## EXERCISE BRIEF
Every line of the data below must be output exactly, with images left out.

## SUPPLIED DATA
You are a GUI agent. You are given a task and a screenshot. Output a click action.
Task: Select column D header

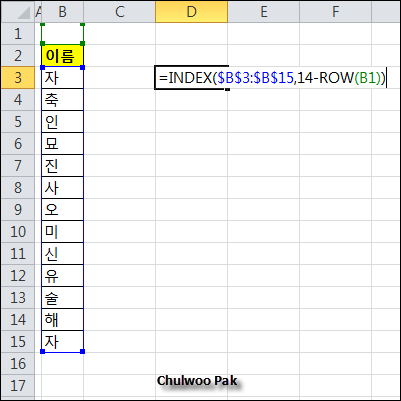[191, 12]
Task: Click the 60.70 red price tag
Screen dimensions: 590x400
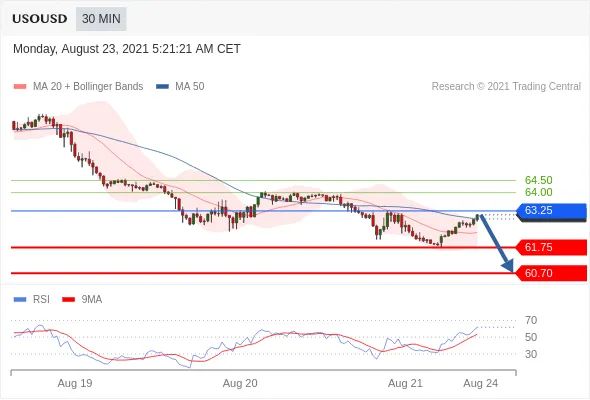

## EXERCISE ANSWER
You are a GUI agent. You are given a task and a screenshot. Output a click action.
Task: Select column D header

[191, 12]
Task: Click the 60.70 red price tag
Screen dimensions: 590x400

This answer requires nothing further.